-- Task instructions --
Each record below must be returned exactly as shown.

-- Data shown --
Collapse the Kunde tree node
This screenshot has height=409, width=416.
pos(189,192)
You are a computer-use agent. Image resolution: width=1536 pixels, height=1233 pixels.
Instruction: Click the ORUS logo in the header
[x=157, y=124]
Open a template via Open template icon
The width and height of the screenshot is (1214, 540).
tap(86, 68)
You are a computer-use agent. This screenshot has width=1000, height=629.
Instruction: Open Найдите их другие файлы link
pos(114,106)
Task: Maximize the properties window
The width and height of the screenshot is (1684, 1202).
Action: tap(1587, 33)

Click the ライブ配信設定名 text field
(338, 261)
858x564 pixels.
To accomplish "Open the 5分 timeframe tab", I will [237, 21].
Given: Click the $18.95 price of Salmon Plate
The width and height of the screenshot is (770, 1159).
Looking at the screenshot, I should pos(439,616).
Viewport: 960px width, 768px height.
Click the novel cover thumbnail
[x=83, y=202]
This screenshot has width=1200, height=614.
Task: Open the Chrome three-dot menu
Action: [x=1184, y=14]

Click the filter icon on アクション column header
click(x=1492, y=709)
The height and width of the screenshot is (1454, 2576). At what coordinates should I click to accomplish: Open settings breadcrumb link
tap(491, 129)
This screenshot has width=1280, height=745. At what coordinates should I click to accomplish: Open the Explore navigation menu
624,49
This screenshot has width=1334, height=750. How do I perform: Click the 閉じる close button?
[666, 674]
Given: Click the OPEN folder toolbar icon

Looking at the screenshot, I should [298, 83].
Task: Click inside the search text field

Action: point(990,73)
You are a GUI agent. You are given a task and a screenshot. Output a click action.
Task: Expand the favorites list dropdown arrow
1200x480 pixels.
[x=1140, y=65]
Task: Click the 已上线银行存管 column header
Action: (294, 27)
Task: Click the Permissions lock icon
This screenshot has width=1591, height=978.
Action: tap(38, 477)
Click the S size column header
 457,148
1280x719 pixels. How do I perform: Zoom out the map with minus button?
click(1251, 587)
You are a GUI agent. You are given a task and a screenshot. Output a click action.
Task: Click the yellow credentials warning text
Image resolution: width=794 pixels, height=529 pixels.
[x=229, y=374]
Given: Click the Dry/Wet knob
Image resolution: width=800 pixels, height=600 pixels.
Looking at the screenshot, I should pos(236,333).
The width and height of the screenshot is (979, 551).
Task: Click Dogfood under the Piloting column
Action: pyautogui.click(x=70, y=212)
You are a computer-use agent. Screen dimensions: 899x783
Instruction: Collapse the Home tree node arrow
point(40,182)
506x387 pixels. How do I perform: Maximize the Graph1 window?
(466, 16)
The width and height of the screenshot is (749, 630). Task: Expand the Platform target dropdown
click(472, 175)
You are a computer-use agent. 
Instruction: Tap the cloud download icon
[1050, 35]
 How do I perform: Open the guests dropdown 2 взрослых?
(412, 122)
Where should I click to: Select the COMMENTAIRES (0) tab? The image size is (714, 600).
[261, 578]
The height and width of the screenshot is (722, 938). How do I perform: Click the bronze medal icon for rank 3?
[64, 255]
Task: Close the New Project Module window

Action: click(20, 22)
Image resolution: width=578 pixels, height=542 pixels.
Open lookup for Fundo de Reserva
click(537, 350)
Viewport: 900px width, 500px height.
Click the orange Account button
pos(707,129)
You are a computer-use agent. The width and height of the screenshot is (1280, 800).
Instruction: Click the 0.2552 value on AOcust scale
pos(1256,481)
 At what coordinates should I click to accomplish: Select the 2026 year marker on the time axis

-- Solution below --
Collapse the Kunde tree node
This screenshot has height=409, width=416.
pos(189,192)
You are a computer-use agent. Image resolution: width=1536 pixels, height=1233 pixels.
Instruction: Click the ORUS logo in the header
[x=157, y=124]
Open a template via Open template icon
The width and height of the screenshot is (1214, 540).
tap(86, 68)
You are a computer-use agent. This screenshot has width=1000, height=629.
Instruction: Open Найдите их другие файлы link
pos(114,106)
Task: Maximize the properties window
The width and height of the screenshot is (1684, 1202).
Action: tap(1587, 33)

Click the ライブ配信設定名 text field
(338, 261)
858x564 pixels.
To accomplish "Open the 5分 timeframe tab", I will [237, 21].
Given: Click the $18.95 price of Salmon Plate
The width and height of the screenshot is (770, 1159).
Looking at the screenshot, I should pos(439,616).
Viewport: 960px width, 768px height.
Click the novel cover thumbnail
[x=83, y=202]
This screenshot has width=1200, height=614.
Task: Open the Chrome three-dot menu
Action: [x=1184, y=14]

Click the filter icon on アクション column header
click(x=1492, y=709)
The height and width of the screenshot is (1454, 2576). At what coordinates should I click to accomplish: Open settings breadcrumb link
tap(491, 129)
This screenshot has width=1280, height=745. At what coordinates should I click to accomplish: Open the Explore navigation menu
624,49
This screenshot has width=1334, height=750. How do I perform: Click the 閉じる close button?
[666, 674]
Given: Click the OPEN folder toolbar icon

Looking at the screenshot, I should [298, 83].
Task: Click inside the search text field

Action: point(990,73)
You are a GUI agent. You are given a task and a screenshot. Output a click action.
Task: Expand the favorites list dropdown arrow
1200x480 pixels.
[x=1140, y=65]
Task: Click the 已上线银行存管 column header
Action: (294, 27)
Task: Click the Permissions lock icon
This screenshot has width=1591, height=978.
Action: tap(38, 477)
Click the S size column header
 457,148
1280x719 pixels. How do I perform: Zoom out the map with minus button?
click(1251, 587)
You are a GUI agent. You are given a task and a screenshot. Output a click action.
Task: Click the yellow credentials warning text
Image resolution: width=794 pixels, height=529 pixels.
[x=229, y=374]
Given: Click the Dry/Wet knob
Image resolution: width=800 pixels, height=600 pixels.
Looking at the screenshot, I should pos(236,333).
The width and height of the screenshot is (979, 551).
Task: Click Dogfood under the Piloting column
Action: pyautogui.click(x=70, y=212)
You are a computer-use agent. Screen dimensions: 899x783
Instruction: Collapse the Home tree node arrow
point(40,182)
506x387 pixels. How do I perform: Maximize the Graph1 window?
(466, 16)
The width and height of the screenshot is (749, 630). Task: Expand the Platform target dropdown
click(472, 175)
You are a computer-use agent. 
Instruction: Tap the cloud download icon
[1050, 35]
 How do I perform: Open the guests dropdown 2 взрослых?
(412, 122)
Where should I click to: Select the COMMENTAIRES (0) tab? The image size is (714, 600).
[261, 578]
The height and width of the screenshot is (722, 938). How do I perform: Click the bronze medal icon for rank 3?
[64, 255]
Task: Close the New Project Module window

Action: click(20, 22)
Image resolution: width=578 pixels, height=542 pixels.
Open lookup for Fundo de Reserva
click(537, 350)
Viewport: 900px width, 500px height.
Click the orange Account button
pos(707,129)
You are a computer-use agent. The width and height of the screenshot is (1280, 800).
Instruction: Click the 0.2552 value on AOcust scale
pos(1256,481)
 At what coordinates should I click to accomplish: Select the 2026 year marker on the time axis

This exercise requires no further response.